<<<<
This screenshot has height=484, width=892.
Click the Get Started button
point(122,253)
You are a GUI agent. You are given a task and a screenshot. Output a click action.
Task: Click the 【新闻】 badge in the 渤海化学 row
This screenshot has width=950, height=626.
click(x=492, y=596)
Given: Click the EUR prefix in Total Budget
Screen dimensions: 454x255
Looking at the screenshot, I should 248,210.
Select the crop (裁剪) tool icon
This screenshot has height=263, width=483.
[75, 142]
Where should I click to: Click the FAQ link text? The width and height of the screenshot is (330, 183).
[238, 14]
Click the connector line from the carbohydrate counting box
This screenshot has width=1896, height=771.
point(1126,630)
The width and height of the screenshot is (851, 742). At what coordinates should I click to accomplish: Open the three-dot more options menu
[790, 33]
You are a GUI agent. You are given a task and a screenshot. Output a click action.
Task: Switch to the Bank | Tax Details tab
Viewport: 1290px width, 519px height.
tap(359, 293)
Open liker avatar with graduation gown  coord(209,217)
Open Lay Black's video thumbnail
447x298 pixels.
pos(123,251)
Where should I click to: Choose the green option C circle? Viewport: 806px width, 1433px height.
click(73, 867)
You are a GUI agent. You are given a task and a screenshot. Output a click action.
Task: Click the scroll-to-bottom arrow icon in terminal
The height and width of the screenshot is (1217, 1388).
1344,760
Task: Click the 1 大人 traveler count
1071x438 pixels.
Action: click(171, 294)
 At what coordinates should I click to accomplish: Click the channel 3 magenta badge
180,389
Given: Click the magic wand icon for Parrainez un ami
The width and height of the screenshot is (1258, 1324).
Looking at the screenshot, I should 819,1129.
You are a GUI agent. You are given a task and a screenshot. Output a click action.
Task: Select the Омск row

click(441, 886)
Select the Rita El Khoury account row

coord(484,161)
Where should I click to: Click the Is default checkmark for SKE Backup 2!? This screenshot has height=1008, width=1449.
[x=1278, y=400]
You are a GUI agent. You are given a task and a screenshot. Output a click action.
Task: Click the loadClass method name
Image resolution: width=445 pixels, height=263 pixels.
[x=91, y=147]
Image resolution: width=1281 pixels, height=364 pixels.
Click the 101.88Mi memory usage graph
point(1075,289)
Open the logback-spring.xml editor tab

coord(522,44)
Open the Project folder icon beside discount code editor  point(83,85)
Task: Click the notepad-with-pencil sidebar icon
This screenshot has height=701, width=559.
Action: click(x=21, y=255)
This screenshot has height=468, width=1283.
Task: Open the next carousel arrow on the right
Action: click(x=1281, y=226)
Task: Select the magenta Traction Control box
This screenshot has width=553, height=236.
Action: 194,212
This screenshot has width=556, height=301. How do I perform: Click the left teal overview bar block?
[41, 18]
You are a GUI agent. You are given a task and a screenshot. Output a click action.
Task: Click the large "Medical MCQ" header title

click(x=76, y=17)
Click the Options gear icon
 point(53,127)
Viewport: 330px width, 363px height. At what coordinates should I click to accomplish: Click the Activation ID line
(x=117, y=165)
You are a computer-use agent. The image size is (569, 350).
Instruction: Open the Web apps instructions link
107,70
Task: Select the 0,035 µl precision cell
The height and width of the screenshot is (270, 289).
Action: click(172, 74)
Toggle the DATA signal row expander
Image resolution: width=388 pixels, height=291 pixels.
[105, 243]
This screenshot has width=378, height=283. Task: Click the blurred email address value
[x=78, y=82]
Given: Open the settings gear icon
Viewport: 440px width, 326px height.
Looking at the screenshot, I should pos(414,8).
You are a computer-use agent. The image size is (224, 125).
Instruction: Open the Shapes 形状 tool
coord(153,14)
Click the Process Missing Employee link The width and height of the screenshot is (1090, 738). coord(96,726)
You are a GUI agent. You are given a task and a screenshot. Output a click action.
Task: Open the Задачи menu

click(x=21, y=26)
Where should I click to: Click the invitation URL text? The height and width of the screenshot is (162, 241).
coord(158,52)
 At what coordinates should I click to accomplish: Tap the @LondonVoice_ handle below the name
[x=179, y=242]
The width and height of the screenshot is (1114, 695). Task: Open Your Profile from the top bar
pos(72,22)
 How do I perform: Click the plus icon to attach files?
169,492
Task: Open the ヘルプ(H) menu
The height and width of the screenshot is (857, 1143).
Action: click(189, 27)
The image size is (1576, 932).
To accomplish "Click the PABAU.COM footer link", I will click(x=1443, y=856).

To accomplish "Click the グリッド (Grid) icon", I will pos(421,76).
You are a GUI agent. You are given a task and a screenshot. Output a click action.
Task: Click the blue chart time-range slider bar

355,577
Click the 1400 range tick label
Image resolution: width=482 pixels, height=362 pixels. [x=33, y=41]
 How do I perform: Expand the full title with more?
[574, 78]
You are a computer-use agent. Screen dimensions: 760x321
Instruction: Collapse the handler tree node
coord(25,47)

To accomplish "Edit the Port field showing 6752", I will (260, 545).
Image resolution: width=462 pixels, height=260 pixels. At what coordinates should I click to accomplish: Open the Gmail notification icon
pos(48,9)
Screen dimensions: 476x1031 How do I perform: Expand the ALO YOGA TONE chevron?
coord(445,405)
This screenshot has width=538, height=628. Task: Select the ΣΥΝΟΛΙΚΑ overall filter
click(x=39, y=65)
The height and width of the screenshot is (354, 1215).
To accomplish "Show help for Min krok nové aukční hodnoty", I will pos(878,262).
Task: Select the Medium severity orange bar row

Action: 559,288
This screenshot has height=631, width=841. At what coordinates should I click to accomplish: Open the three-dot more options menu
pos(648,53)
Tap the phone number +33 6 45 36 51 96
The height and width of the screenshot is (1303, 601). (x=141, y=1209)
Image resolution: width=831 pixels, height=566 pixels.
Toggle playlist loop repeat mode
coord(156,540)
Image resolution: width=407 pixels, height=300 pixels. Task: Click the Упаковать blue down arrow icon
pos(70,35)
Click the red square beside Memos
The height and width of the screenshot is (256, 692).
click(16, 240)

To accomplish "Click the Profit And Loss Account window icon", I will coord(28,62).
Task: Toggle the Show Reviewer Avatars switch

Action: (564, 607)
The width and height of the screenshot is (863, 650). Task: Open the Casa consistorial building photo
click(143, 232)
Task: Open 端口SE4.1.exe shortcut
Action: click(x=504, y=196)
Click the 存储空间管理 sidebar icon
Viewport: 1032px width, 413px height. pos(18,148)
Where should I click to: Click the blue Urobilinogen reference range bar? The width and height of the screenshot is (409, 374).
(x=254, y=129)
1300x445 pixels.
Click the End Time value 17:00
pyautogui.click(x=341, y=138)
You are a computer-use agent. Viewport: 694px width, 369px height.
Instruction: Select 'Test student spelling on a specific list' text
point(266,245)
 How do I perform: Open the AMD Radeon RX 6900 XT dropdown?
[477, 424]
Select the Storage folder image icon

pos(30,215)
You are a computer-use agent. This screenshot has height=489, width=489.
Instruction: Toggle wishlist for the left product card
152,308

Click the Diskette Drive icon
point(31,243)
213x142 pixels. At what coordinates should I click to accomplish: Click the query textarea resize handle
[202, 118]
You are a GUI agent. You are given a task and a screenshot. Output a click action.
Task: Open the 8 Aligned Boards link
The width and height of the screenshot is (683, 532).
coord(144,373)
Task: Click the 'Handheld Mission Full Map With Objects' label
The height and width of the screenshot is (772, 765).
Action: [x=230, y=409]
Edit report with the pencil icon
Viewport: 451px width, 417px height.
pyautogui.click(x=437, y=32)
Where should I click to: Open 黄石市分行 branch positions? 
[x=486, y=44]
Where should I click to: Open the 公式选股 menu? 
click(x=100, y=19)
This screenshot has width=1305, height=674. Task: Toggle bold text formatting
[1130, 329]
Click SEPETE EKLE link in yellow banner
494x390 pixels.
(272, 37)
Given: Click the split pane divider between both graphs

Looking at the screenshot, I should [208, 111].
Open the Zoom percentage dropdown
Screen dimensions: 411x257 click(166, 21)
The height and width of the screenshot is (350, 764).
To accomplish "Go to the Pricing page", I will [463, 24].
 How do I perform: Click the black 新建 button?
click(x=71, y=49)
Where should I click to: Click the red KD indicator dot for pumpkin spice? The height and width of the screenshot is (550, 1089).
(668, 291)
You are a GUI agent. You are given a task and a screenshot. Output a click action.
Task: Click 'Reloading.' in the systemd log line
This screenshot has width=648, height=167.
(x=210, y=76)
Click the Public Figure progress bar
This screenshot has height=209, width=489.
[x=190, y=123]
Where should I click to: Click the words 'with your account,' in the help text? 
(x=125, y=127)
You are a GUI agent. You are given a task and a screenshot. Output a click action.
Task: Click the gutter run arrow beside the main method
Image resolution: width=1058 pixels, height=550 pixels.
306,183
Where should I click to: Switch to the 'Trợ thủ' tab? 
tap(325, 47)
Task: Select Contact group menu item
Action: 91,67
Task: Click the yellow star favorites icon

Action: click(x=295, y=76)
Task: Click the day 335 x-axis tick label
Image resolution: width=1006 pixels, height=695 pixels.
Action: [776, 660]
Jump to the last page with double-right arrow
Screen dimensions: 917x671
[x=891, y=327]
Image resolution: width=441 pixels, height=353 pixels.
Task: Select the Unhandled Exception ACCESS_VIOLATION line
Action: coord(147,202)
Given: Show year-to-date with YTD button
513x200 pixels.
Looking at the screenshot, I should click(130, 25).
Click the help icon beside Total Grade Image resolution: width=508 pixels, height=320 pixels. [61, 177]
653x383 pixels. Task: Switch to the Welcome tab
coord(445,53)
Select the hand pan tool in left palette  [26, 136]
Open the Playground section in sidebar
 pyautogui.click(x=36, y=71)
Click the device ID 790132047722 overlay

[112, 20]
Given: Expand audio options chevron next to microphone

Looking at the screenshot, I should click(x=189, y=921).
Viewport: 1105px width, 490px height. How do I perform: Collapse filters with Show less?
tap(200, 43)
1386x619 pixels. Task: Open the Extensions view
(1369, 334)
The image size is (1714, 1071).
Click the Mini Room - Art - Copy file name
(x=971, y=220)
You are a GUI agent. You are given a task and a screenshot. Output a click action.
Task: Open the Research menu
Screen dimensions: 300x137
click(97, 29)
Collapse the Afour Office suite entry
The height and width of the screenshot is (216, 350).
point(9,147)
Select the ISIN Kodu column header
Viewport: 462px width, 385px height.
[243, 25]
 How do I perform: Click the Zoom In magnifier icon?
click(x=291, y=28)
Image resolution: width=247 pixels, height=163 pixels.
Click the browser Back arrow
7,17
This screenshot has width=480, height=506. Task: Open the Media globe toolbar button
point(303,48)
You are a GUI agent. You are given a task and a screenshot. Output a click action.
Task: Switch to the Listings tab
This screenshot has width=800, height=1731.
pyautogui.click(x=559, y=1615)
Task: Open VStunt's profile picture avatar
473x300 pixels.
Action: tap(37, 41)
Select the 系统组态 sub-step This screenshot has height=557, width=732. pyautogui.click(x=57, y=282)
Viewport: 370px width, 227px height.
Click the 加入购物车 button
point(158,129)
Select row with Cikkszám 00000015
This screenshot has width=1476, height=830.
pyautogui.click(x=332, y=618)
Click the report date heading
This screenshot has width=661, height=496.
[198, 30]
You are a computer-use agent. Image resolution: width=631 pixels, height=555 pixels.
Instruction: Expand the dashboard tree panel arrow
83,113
>>>>
Check each line of the listing above for the string "page". Report only how many have it.

2